Gov. Gray Davis and legislators have blamed the soaring prices on rising demand for electricity and a 10-year hiatus on power plant construction in California. But they also blame gouging by the handful of companies, most of them based out of state, that purchased power plants from newly deregulated utilities.
With their authority to control electricity supplies or prices curtailed, the governor and top energy officials have found themselves pleading with the Federal Energy Regulatory Commission--which can set prices for wholesale electricity--to declare California’s fledgling electricity market a failure and to control prices.

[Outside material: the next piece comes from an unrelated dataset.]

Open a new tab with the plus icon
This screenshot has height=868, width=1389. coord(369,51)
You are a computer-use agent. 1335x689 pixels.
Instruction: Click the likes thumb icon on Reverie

FERC general counsel Douglas W. Smith, in testimony before legislators, offered minimal hope.
“Events this summer in wholesale markets, here and elsewhere, have demonstrated the need for the commission to be proactive, not just reactive, overseeing bulk power markets,” he said. But any action taken by the commission, which espouses open competition, depends upon the results of a FERC investigation into the California market, Smith said.
To stabilize the retail price of electricity, over which the California Public Utilities Commission retains some authority, Gov. Gray Davis on Wednesday asked the PUC to cut San Diegans’ monthly electricity bills in half by stretching payments over two years or more, so bills will drop in the short term but customers will pay more in the winter to make up the difference.
The PUC is expected to vote on such a measure Aug. 21.
Several consumer groups on Thursday called the governor’s approach an inadequate “installment plan.” What’s needed, said Harry Snyder of Consumers Union, is a rollback of San Diego’s rates and an extension of the rate freeze that protects customers of Southern California Edison and PG & E until March 2002.
“In 1995 we were slow to recognize how bad this deal was,” said Snyder, whose group opposed the 1996 deregulation bill--after it passed.
An urgency bill that would roll SDG & E rates back to June levels cleared a two-thirds majority hurdle in the Senate. The legislation, Assembly Bill 2290 by Assemblywoman Susan Davis (D-Kensington), passed 28-0, winning the votes of all the Democrats present as well as four Republican senators.